Dear Susan,

I am very concerned about my 6-year-old daughter who seems to lie about everything and is very sneaky. Yesterday I caught her with lollipops she had taken from my purse. She knows my purse is out of bounds, but when I confronted her she still denied that she had even touched my purse! She also made up a story about one of her friend’s having a new baby brother. When I ran into the other mother, I congratulated her, but she never had a new baby! We have tried to be consistent about punishing her when she lies, but it does not seem to be helping.

Patty, in London


Dear Patty,

Chronic lying can be a real problem and parents are usually very dismayed when their child continues to lie even after they have tried to teach them the value of honesty.

However, it is important to distinguish the difference between actual deceit and bragging, or telling stories.

Preschool children often brag, or exaggerate the truth (i.e. “My Dad is the fastest runner in the whole world.”) But telling stories is different from actual lying. Stories are not intended to deceive you, but are rather a means of displaying imagination, experimenting with roles and language, and sharing fantasy.

By the age of 5, children typically begin to distinguish reality from fantasy, so your daughter may be lying to test the limits or to see if she can trick you. Children experiment with power and language as they learn the ways of the world.

That said, sometimes children lie because they don’t feel safe telling the truth and fear harsh punishments or criticism.
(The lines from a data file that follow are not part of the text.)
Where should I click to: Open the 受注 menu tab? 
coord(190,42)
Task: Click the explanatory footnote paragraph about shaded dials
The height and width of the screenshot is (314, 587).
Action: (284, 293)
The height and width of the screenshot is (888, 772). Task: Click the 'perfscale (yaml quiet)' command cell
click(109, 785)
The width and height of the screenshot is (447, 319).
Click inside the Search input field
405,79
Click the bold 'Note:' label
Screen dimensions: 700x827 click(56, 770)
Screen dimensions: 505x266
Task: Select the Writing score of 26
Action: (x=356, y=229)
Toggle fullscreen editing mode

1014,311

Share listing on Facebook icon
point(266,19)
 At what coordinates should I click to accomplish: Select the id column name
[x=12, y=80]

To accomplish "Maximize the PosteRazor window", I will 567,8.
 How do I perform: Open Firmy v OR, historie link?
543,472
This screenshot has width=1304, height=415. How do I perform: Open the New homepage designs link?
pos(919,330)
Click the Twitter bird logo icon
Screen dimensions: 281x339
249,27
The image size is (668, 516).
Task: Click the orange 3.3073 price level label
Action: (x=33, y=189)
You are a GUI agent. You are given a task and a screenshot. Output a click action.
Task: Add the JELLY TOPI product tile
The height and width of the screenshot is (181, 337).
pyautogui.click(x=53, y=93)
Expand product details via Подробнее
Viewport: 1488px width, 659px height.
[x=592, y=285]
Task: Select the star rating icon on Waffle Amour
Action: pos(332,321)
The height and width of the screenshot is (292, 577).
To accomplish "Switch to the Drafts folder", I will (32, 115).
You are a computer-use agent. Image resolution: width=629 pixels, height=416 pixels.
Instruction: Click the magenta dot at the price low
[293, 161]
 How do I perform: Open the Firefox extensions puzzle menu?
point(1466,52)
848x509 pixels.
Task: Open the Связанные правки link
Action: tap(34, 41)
If a child is punished for errors or honest mistakes, they may feel the need to lie or be ‘sneaky’ to avoid punishment. Children need reassurance that everyone make mistakes, like spilling or losing things, and that mistakes are part of growing up and learning to be an adult.

Perhaps you could sit down with your daughter and reassure her that you will not punish her for an honest error, but it is important that she tell the truth. For example, if she accidentally breaks a vase, you will not punish her as long as she tells you about it, but if she tries to be sneaky and hide it, she will lose a privilege. You might also consider a reward system for truth telling. In this way, you are not actually reinforcing the ‘mistake’, but focusing on and rewarding her courage to tell you the truth.

Your daughter should soon see that she can earn more lollipops through truth telling than she can by being sneaky.